Jewishness without “God”

This goes back almost a month, but In the Moment excerpted my essay for Moment Magazine’s “Elephant in the Room” contest. The question was, “What does being Jewish mean without belief in God?” Entries are now closed. If I win, I get an iPad – so pray for me!

“In my Jewish excursions, one thing I never felt comfortable with was God. I disliked newly-learned expressions like ‘Baruch Hashem’ and the socially-driven piety I saw around me every day. (The Jews were behaving just like the Catholics, I thought.) The end came when, at Yom Kippur services one year, they brought out the Torah scrolls and the congregants began kissing them. ‘Idolaters!’ I wanted to scream. I left and never went back.

“Not long after this – and likely as a product of my voracious studying – I concluded I was an atheist. I spent some time thinking about how to reconcile my sense of Jewishness with my rejection of the Jewish God and, eventually, Judaism itself.

“I sometimes hear that a Jewish atheist is an oxymoron. In such cases I like to tell my one of my favorite jokes. A young student reveals to an elderly rabbi that he is an unbeliever. ‘And how long have you been studying Talmud?’ the rabbi asks. ‘Five years.’ ‘Only five years, and you have the nerve to call yourself apikoros!?’ (Apikoros is a rabbinical term for ‘atheist’, from the Greek philosopher Epicurus.)’ 

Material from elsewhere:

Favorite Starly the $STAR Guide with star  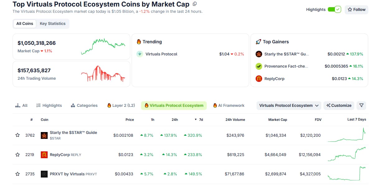(18, 135)
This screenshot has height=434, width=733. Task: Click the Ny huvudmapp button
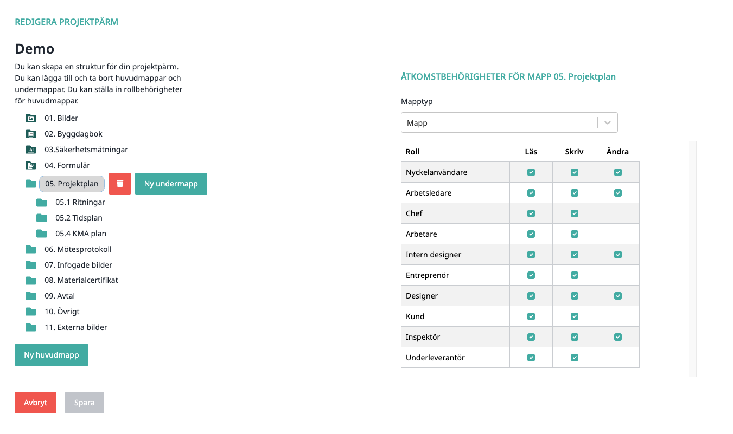52,355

“As an atheist, my Jewishness is rooted in a shared historical identity and not belief in a popular idea called ‘God.’ If I thought for a moment that lacking this belief disqualified me as a Jew, I’d have no trouble saying goodbye to Jewishness forever. But I feel no pressure to make this choice. Jews have always been heterodox in their beliefs, despite attempts by zealots to unite them under one banner or another. It’s a bit like herding cats, or atheists.”